Saturday, October 10, 2009

Homemade is best.


So, even though we have one of these in our backyard and it was a beautiful fall day today,


My oldest son and a neighbor friend decided to create this in the basement instead:

video

Boys!

Thursday, October 08, 2009

Put some clothes on.

I was searching around the other day for new ab workout ideas and came across some old workout video tapes (yes, as in VHS). Back in the day before I became a gym rat I did these videos in the comfy privacy of my pajamas home.

For old times sake (and a really good laugh) I put in my Arms and Abs of Steel video from 1992.

Wow.
















The workout was pretty good and I am going to steal use a few of her moves, but the outfit and the hair and the music and did I mention the outfit?

O.M.G!
The box should seriously have had a warning label on it. WARNING: Bad feathered bangs sticking out of a cycling hat straight from the 80's, bright blinding white workout shoes with stretched out tube socks, and lack of clothing. She had on a green sports bra - ok I get that, even though you wouldn't catch me wearing one by itself. But seriously, panty hose and a matching green thong! What?!?!

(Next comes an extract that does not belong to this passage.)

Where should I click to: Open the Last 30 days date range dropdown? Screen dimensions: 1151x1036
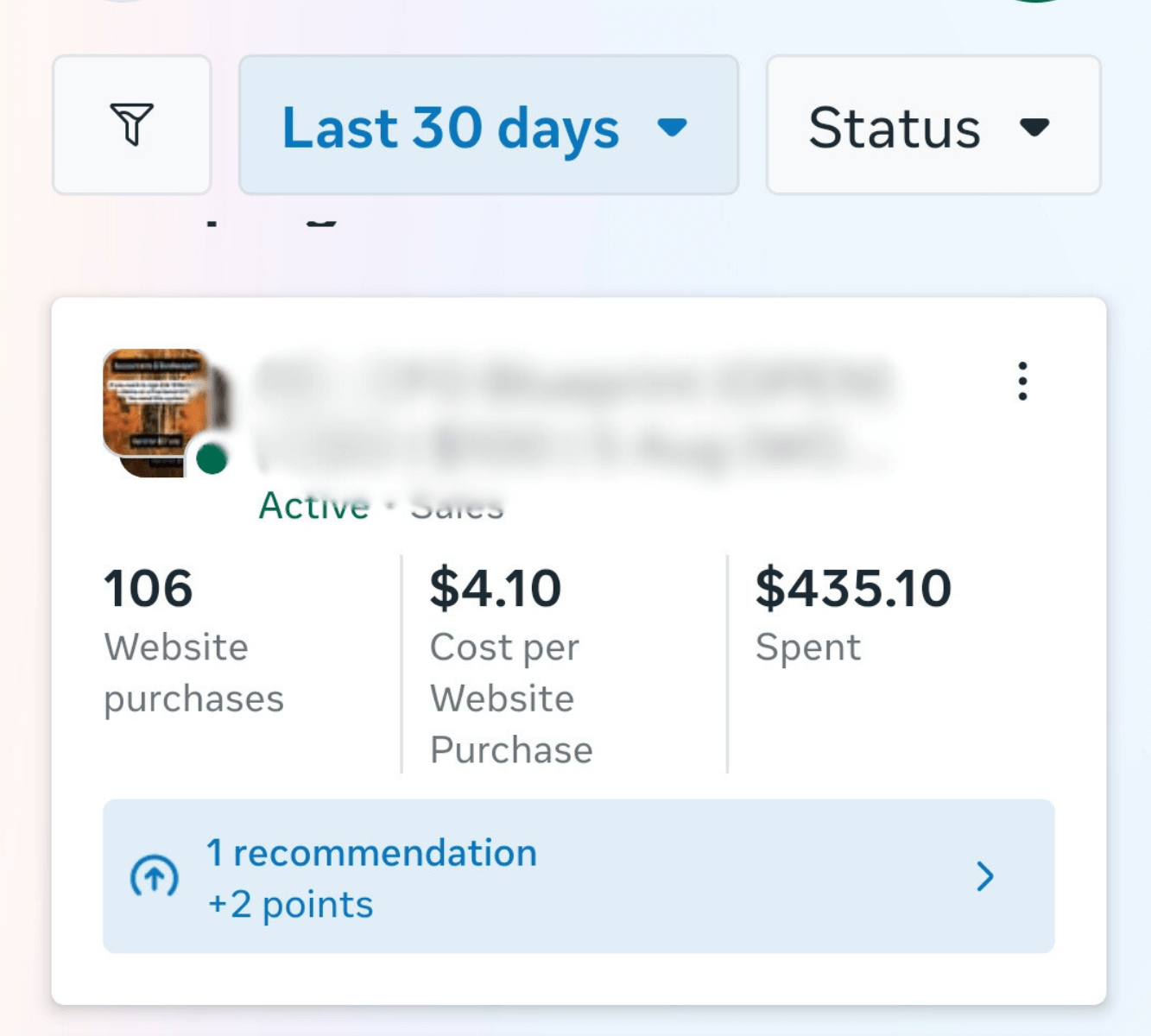point(450,127)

Luke was sitting with me watching it and I felt like I should have been covering his eyes. His comment said it all. He asked, "Mom, why is that lady naked?"

Priceless.

Tuesday, October 06, 2009

How to tell your man you love him.


Today in the mail came a package of coupons. I thumbed through them expecting the same old advertisements and anticipated throwing them all in the recycle bin.

But one coupon in particular sparked my interest.


So apparently they are marketing this new chocolate covered bacon to men. What? We women don't love bacon too? Maybe the carnivorous men are more apt to devour this new concoction. But hurry it's limited time only - just in time for Sweetest Day! There's no better way to say "I love you honey" than fat lard covered in chocolate.

And if you happen to miss your once in a lifetime opportunity to indulge yourself with this artery clogging delectable delight, I happened to find a chocolate covered bacon recipe so you can do it yourself. Now that would be a memorable way to celebrate Sweetest Day.

Bacon and chocolate = the way to win a man's heart (via stomach).

I suppose a side of antacid would be a nice compliment to this "treat."

Us American's will dip anything in chocolate. To your health!